◆ YOUR OBJECTIVE: Retyping the data exactly is the task. Include every line.

[Saved data entries]
%%

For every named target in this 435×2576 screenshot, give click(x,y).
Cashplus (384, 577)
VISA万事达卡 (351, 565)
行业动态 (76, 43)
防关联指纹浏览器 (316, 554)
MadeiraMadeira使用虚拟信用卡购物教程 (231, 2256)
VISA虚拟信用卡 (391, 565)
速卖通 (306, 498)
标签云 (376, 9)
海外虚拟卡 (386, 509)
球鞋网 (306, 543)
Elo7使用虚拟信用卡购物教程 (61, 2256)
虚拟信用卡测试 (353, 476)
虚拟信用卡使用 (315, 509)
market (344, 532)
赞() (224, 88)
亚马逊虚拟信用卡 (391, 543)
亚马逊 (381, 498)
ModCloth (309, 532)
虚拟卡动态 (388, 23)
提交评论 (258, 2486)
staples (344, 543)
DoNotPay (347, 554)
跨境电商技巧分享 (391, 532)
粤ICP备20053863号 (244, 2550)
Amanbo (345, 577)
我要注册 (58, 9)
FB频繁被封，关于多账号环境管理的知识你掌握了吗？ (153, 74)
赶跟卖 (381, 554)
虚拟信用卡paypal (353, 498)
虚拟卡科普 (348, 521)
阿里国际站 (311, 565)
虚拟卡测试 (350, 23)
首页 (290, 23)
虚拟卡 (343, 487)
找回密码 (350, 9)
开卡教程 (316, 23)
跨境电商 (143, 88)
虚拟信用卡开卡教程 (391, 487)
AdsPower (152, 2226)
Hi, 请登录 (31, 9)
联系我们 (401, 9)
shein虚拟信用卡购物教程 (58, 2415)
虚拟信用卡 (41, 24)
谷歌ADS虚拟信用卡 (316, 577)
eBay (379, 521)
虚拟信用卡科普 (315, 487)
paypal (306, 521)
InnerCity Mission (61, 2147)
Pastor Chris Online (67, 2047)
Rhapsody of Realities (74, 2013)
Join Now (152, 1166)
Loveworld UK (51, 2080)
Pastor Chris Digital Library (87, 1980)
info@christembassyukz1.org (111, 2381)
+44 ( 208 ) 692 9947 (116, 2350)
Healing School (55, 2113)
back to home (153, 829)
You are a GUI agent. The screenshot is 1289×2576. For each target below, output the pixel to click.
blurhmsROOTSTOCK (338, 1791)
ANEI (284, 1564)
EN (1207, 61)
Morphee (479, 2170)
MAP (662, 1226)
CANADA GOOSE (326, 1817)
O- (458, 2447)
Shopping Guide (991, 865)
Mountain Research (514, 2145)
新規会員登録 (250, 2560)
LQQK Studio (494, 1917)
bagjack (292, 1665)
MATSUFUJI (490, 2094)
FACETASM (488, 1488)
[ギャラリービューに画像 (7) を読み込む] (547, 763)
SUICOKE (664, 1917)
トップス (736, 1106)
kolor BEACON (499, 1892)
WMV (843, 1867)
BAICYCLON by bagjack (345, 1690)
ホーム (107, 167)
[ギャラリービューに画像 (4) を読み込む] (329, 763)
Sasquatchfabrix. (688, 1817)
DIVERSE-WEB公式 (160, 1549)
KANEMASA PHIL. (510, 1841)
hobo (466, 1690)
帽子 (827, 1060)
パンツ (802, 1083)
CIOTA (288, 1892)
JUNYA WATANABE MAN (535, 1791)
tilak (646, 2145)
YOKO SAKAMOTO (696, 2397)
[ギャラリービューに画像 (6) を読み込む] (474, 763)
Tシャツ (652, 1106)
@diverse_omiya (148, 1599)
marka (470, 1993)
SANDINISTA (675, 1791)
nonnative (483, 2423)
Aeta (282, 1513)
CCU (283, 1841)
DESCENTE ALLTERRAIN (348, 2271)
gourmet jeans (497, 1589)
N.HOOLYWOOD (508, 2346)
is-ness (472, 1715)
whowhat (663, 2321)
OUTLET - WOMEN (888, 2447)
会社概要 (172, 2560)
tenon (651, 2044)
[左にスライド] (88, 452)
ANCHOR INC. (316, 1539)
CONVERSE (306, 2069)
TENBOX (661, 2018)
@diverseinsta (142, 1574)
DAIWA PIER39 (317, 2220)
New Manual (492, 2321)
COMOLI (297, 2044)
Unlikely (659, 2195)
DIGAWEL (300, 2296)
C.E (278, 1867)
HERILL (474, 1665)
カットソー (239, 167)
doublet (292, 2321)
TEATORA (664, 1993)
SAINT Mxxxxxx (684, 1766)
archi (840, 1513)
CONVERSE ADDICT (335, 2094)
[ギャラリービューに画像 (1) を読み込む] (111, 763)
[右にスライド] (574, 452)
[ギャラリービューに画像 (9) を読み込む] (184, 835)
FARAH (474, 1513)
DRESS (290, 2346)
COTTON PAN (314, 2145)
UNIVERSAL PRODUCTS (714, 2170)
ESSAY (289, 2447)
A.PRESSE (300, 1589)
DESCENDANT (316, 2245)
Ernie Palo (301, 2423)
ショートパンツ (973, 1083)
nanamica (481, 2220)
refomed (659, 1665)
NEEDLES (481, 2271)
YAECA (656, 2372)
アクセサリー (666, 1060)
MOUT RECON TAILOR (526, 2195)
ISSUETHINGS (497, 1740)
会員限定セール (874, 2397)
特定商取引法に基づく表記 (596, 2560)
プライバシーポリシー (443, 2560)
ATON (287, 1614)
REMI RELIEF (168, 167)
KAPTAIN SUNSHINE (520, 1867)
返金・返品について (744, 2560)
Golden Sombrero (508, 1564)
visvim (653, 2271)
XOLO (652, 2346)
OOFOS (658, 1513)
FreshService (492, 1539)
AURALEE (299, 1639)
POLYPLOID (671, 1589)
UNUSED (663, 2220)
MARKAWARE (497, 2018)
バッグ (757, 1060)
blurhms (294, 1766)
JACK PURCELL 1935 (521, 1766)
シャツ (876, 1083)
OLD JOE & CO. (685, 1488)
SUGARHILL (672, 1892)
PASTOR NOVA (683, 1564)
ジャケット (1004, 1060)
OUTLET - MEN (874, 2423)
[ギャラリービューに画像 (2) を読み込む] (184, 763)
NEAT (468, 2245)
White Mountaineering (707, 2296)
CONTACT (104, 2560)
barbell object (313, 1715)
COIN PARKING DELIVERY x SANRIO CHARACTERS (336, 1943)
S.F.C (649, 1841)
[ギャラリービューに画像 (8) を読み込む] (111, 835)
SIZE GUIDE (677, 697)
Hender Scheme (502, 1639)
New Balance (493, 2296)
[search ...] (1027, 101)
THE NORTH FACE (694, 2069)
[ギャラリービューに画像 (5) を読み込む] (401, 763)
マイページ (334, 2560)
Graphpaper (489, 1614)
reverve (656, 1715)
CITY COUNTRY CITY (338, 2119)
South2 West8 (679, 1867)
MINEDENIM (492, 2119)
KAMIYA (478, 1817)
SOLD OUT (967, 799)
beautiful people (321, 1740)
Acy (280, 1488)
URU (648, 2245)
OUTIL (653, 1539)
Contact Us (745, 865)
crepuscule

%%

◆ EXERCISE RESPONSE:
For every named target in this 435×2576 screenshot, give click(x,y).
Cashplus (384, 577)
VISA万事达卡 (351, 565)
行业动态 (76, 43)
防关联指纹浏览器 (316, 554)
MadeiraMadeira使用虚拟信用卡购物教程 (231, 2256)
VISA虚拟信用卡 (391, 565)
速卖通 (306, 498)
标签云 (376, 9)
海外虚拟卡 (386, 509)
球鞋网 (306, 543)
Elo7使用虚拟信用卡购物教程 (61, 2256)
虚拟信用卡测试 (353, 476)
虚拟信用卡使用 (315, 509)
market (344, 532)
赞() (224, 88)
亚马逊虚拟信用卡 (391, 543)
亚马逊 (381, 498)
ModCloth (309, 532)
虚拟卡动态 (388, 23)
提交评论 (258, 2486)
staples (344, 543)
DoNotPay (347, 554)
跨境电商技巧分享 (391, 532)
粤ICP备20053863号 (244, 2550)
Amanbo (345, 577)
我要注册 (58, 9)
FB频繁被封，关于多账号环境管理的知识你掌握了吗？ (153, 74)
赶跟卖 (381, 554)
虚拟信用卡paypal (353, 498)
虚拟卡科普 (348, 521)
阿里国际站 (311, 565)
虚拟卡测试 (350, 23)
首页 (290, 23)
虚拟卡 (343, 487)
找回密码 (350, 9)
开卡教程 (316, 23)
跨境电商 (143, 88)
虚拟信用卡开卡教程 (391, 487)
AdsPower (152, 2226)
Hi, 请登录 (31, 9)
联系我们 (401, 9)
shein虚拟信用卡购物教程 (58, 2415)
虚拟信用卡 (41, 24)
谷歌ADS虚拟信用卡 (316, 577)
eBay (379, 521)
虚拟信用卡科普 (315, 487)
paypal (306, 521)
InnerCity Mission (61, 2147)
Pastor Chris Online (67, 2047)
Rhapsody of Realities (74, 2013)
Join Now (152, 1166)
Loveworld UK (51, 2080)
Pastor Chris Digital Library (87, 1980)
info@christembassyukz1.org (111, 2381)
+44 ( 208 ) 692 9947 (116, 2350)
Healing School (55, 2113)
back to home (153, 829)
You are a GUI agent. The screenshot is 1289×2576. For each target below, output the pixel to click.
blurhmsROOTSTOCK (338, 1791)
ANEI (284, 1564)
EN (1207, 61)
Morphee (479, 2170)
MAP (662, 1226)
CANADA GOOSE (326, 1817)
O- (458, 2447)
Shopping Guide (991, 865)
Mountain Research (514, 2145)
新規会員登録 (250, 2560)
LQQK Studio (494, 1917)
bagjack (292, 1665)
MATSUFUJI (490, 2094)
FACETASM (488, 1488)
[ギャラリービューに画像 (7) を読み込む] (547, 763)
SUICOKE (664, 1917)
トップス (736, 1106)
kolor BEACON (499, 1892)
WMV (843, 1867)
BAICYCLON by bagjack (345, 1690)
ホーム (107, 167)
[ギャラリービューに画像 (4) を読み込む] (329, 763)
Sasquatchfabrix. (688, 1817)
DIVERSE-WEB公式 (160, 1549)
KANEMASA PHIL. (510, 1841)
hobo (466, 1690)
帽子 (827, 1060)
パンツ (802, 1083)
CIOTA (288, 1892)
JUNYA WATANABE MAN (535, 1791)
tilak (646, 2145)
YOKO SAKAMOTO (696, 2397)
[ギャラリービューに画像 (6) を読み込む] (474, 763)
Tシャツ (652, 1106)
@diverse_omiya (148, 1599)
marka (470, 1993)
SANDINISTA (675, 1791)
nonnative (483, 2423)
Aeta (282, 1513)
CCU (283, 1841)
DESCENTE ALLTERRAIN (348, 2271)
gourmet jeans (497, 1589)
N.HOOLYWOOD (508, 2346)
is-ness (472, 1715)
whowhat (663, 2321)
OUTLET - WOMEN (888, 2447)
会社概要 (172, 2560)
tenon (651, 2044)
[左にスライド] (88, 452)
ANCHOR INC. (316, 1539)
CONVERSE (306, 2069)
TENBOX (661, 2018)
@diverseinsta (142, 1574)
DAIWA PIER39 (317, 2220)
New Manual (492, 2321)
COMOLI (297, 2044)
Unlikely (659, 2195)
DIGAWEL (300, 2296)
C.E (278, 1867)
HERILL (474, 1665)
カットソー (239, 167)
doublet (292, 2321)
TEATORA (664, 1993)
SAINT Mxxxxxx (684, 1766)
archi (840, 1513)
CONVERSE ADDICT (335, 2094)
[ギャラリービューに画像 (1) を読み込む] (111, 763)
[右にスライド] (574, 452)
[ギャラリービューに画像 (9) を読み込む] (184, 835)
FARAH (474, 1513)
DRESS (290, 2346)
COTTON PAN (314, 2145)
UNIVERSAL PRODUCTS (714, 2170)
ESSAY (289, 2447)
A.PRESSE (300, 1589)
DESCENDANT (316, 2245)
Ernie Palo (301, 2423)
ショートパンツ (973, 1083)
nanamica (481, 2220)
refomed (659, 1665)
NEEDLES (481, 2271)
YAECA (656, 2372)
アクセサリー (666, 1060)
MOUT RECON TAILOR (526, 2195)
ISSUETHINGS (497, 1740)
会員限定セール (874, 2397)
特定商取引法に基づく表記 (596, 2560)
プライバシーポリシー (443, 2560)
ATON (287, 1614)
REMI RELIEF (168, 167)
KAPTAIN SUNSHINE (520, 1867)
返金・返品について (744, 2560)
Golden Sombrero (508, 1564)
visvim (653, 2271)
XOLO (652, 2346)
OOFOS (658, 1513)
FreshService (492, 1539)
AURALEE (299, 1639)
POLYPLOID (671, 1589)
UNUSED (663, 2220)
MARKAWARE (497, 2018)
バッグ (757, 1060)
blurhms (294, 1766)
JACK PURCELL 1935 (521, 1766)
シャツ (876, 1083)
OLD JOE & CO. (685, 1488)
SUGARHILL (672, 1892)
PASTOR NOVA (683, 1564)
ジャケット (1004, 1060)
OUTLET - MEN (874, 2423)
[ギャラリービューに画像 (2) を読み込む] (184, 763)
NEAT (468, 2245)
White Mountaineering (707, 2296)
CONTACT (104, 2560)
barbell object (313, 1715)
COIN PARKING DELIVERY x SANRIO CHARACTERS (336, 1943)
S.F.C (649, 1841)
[ギャラリービューに画像 (8) を読み込む] (111, 835)
SIZE GUIDE (677, 697)
Hender Scheme (502, 1639)
New Balance (493, 2296)
[search ...] (1027, 101)
THE NORTH FACE (694, 2069)
[ギャラリービューに画像 (5) を読み込む] (401, 763)
マイページ (334, 2560)
Graphpaper (489, 1614)
reverve (656, 1715)
CITY COUNTRY CITY (338, 2119)
South2 West8 (679, 1867)
MINEDENIM (492, 2119)
KAMIYA (478, 1817)
SOLD OUT (967, 799)
beautiful people (321, 1740)
Acy (280, 1488)
URU (648, 2245)
OUTIL (653, 1539)
Contact Us (745, 865)
crepuscule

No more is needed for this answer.